HOW TO COMPLETE THIS TASK — Copy exactly, and only, the lines from the line containing "This screenshot has width=417, height=698." through the last line of the records below, both included, and leave out any pictures.

SUPPLIED ENTRIES —
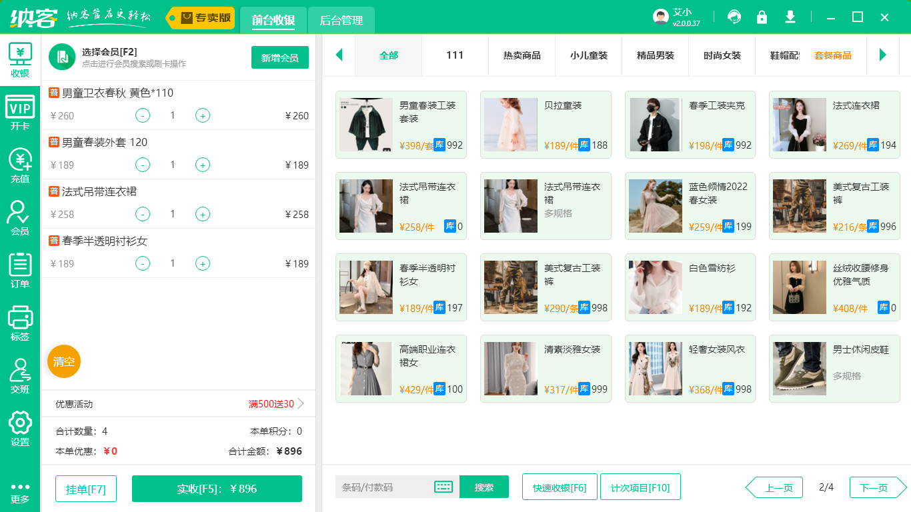Open the 会员 member management panel
Image resolution: width=911 pixels, height=512 pixels.
point(20,217)
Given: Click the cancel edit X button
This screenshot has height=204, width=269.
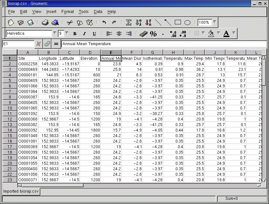Looking at the screenshot, I should pyautogui.click(x=38, y=44).
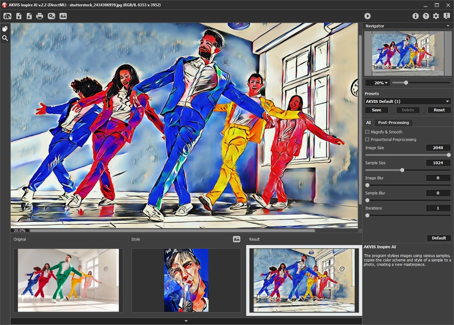Open program info icon

tap(416, 16)
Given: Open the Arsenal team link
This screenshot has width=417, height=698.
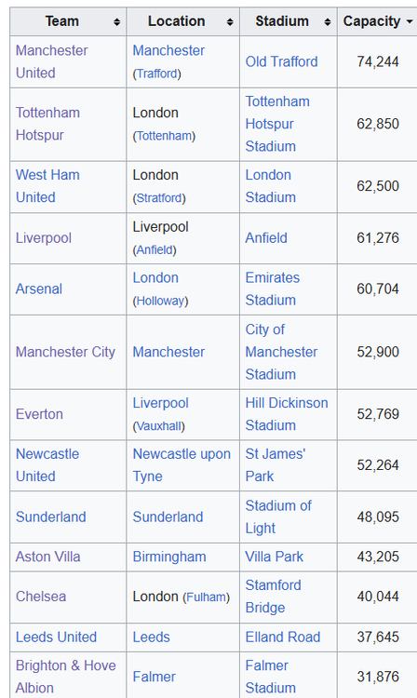Looking at the screenshot, I should (39, 289).
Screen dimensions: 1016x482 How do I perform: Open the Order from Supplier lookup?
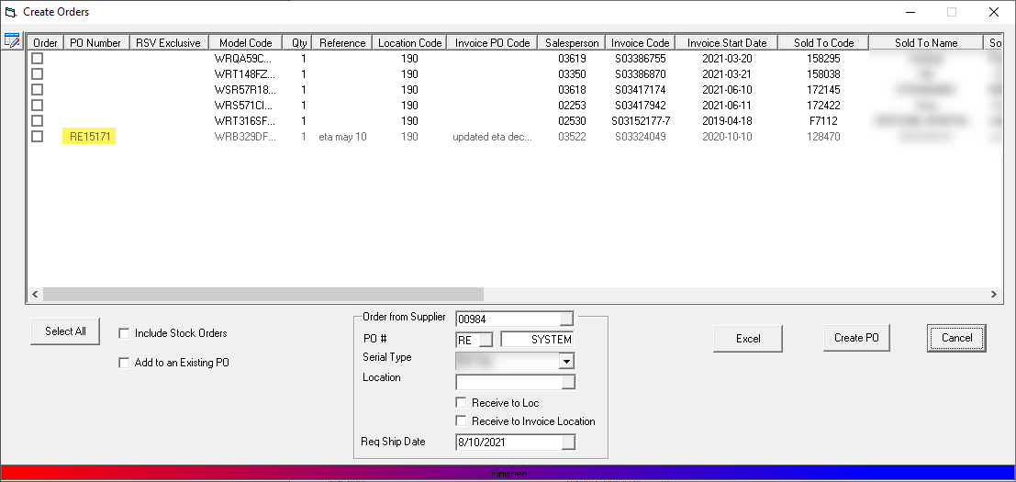[x=567, y=319]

SOLVED EXERCISE —
This screenshot has width=417, height=698.
Looking at the screenshot, I should (39, 289).
Screen dimensions: 1016x482 How do I perform: Open the Order from Supplier lookup?
[x=567, y=319]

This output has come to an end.